## Direction 1
Print the chat log from "<NRWlion> then shut" up to and including "with that project.".

## Excerpted passage
+-------+

#ubuntu-leadership 2011-10-31
<philipballew> Cheesehead, not yet, but i will be getting up at 5 tommorow to listen to the sessions
<philipballew> they dont have video this time right?
<benonsoftware> Hello all
<head_victim> Ok now we all have to behave ;)
<NRWlion> evening
<NRWlion> ashams: ping
<NRWlion> Cheesehead: ping
 * ashams waves
<ashams> o/
<ashams> NRWlion, Hi
<NRWlion> ashams: asking permission to "steal" your identity here on ubuntu community for a scenario in my upcoming article about leadership
<ashams> :)
<ashams> ok, go ahead steal it
<ashams> haha
<NRWlion> thx man ;)
<jrgifford> heh, i must be pretty boring since nobody wants to steal my identify. :D
<jrgifford> *identity
<NRWlion> jrgifford: well if u are insisting on that, i can strike out my identity and replace it by yours ;)
<jrgifford> NRWlion: eh.... the world doesn't need another me. ;)
<NRWlion> then shut up :P
<jrgifford> mkay :P
<ashams> jrgifford, you maybe just pretty look that your identity will stay safe, NRWlion :P
<ashams> look/lucky
<jrgifford> heh. :P
<Cheesehead> jrgifford: The world needs several more of me. Happily, I found a spouse willing to help me with that project.

+-------+

[Data lines]
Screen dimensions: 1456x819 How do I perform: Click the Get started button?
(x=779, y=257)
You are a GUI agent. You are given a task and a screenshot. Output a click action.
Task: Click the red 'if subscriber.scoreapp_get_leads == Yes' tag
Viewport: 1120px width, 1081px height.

+-------+

## Direction 2
In the data rows, change "Screen dimensions" to "Display resolution" and keep everything else the same.

## Complete response 1
<NRWlion> then shut up :P
<jrgifford> mkay :P
<ashams> jrgifford, you maybe just pretty look that your identity will stay safe, NRWlion :P
<ashams> look/lucky
<jrgifford> heh. :P
<Cheesehead> jrgifford: The world needs several more of me. Happily, I found a spouse willing to help me with that project.

## Complete response 2
Display resolution: 1456x819 How do I perform: Click the Get started button?
(x=779, y=257)
You are a GUI agent. You are given a task and a screenshot. Output a click action.
Task: Click the red 'if subscriber.scoreapp_get_leads == Yes' tag
Viewport: 1120px width, 1081px height.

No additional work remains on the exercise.